Look at today’s animated kids’ flicks, and you’ll see far more ethical depth than we did 30 years ago. Charlie Brown in The Peanuts Movie is a guy of unshakeable (if uncool) integrity—and it’s his trueness of purpose that eventually wins him the praise of the Little Red-Haired Girl. Inside Out is as emotionally rich and as morally deep as movies come. Even Minions is about the power of friendship and sacrifice.

We expect a bit of teaching in our children’s movies. But adult films are no less moral. Look at the year’s bevy of Oscar-nominated pictures, and you’ll see that most of them have an ethical soul to them—be it the pointed critiques of The Big Short and Spotlight to the more general, life-affirming messages of The Martian and Bridge of Spies. Few movies are simply story-for-story’s sake: There’s a point to them. A message.

All that’s good—as far as it goes.

But here’s the thing: Because movies can be so persuasive, we often forget they’re teaching us at all. Sometimes, because they move us so, we forget to analyze them critically. We forget to question them the way we might our other institutions. We can be shaped by them in ways we’re not even aware of.

Most everything I know about the housing crisis of 2007 I owe to The Big Short. It’d be very easy to just embrace the movie’s message uncritically. But what if the story isn’t quite so black-and-white as the movie made it seem? How would I know? It goes without saying that movies come with a built-in bias, but it’s an important reminder all the same.

I believe that we have to ask questions of the films we watch—just as we would for any other institution that tries to tell us what’s right and wrong. Just as we question our political and religious leaders, we should do the same of our movies. Even sometimes when we agree with them.

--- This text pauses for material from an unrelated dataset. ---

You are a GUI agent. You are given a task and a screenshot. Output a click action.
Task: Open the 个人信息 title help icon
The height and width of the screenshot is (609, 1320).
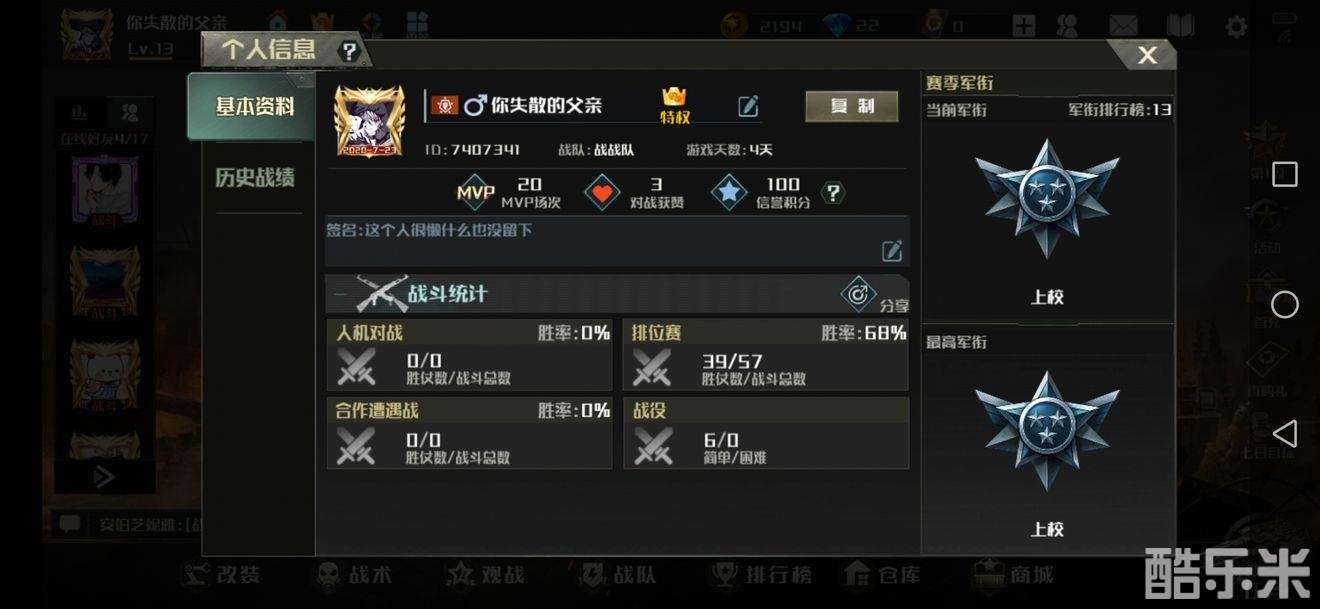[348, 51]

Hollywood isn’t the bastion of amorality that some suggest it to be. The film industry is, in its own way, deeply moral, and growing more so. But the morals it teaches can be sharply different from those we’ve learned, from those we try to pass on.

It’s fine if movies try to teach us a thing or two. Sometimes the lessons are good. And even when they’re not, they can serve as a great springboard for thought and discussion. But we should never, ever forget that, even with a bag of popcorn in our laps, we’re in class. And it’s good to ask a challenging question now and then.